RECORDS TO PROCESS -
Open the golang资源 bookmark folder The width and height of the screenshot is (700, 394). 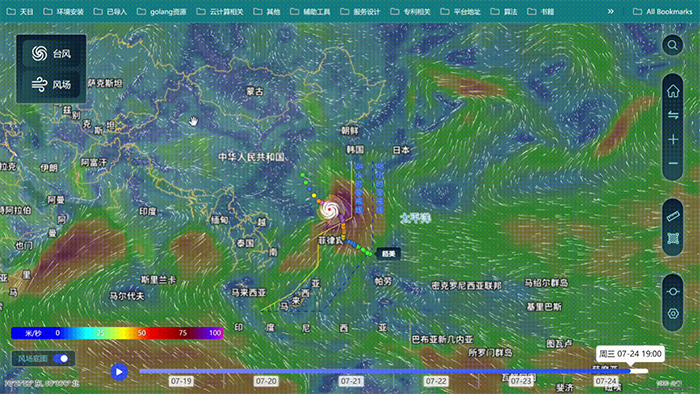(x=162, y=12)
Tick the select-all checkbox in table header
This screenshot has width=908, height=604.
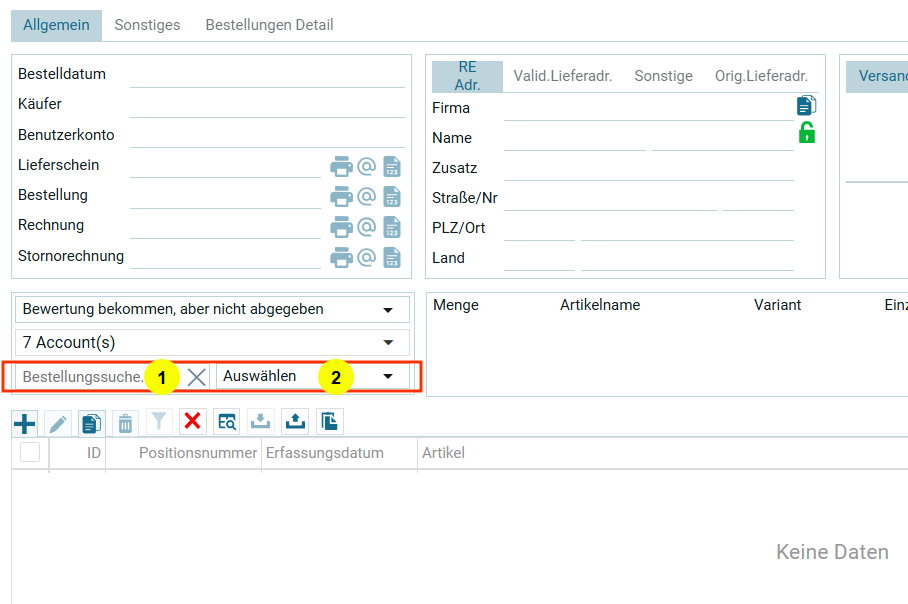[x=30, y=453]
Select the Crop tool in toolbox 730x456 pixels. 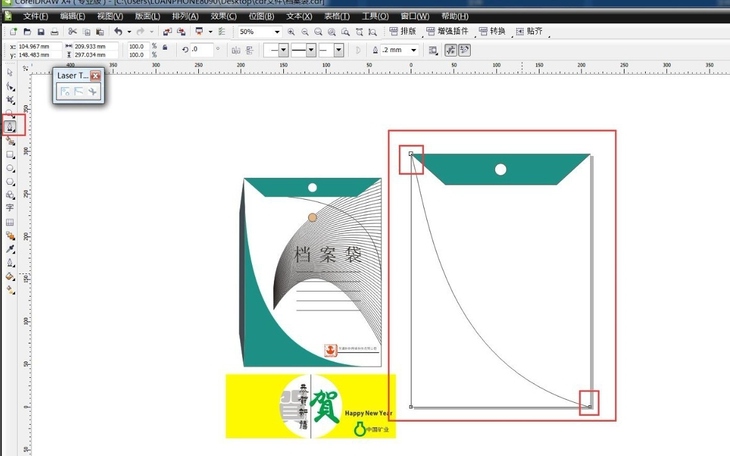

PROBLEM TO SOLVE - Starting at the line that contains "Tick the select-all checkbox in table header" and ending after the last line of the records above, write those lines out again with "checkbox" replaced by "toggle" and everything else unchanged. Leave the pictures out.

COMPLETE OUTPUT -
Tick the select-all toggle in table header
This screenshot has width=908, height=604.
[x=30, y=453]
Select the Crop tool in toolbox 730x456 pixels. 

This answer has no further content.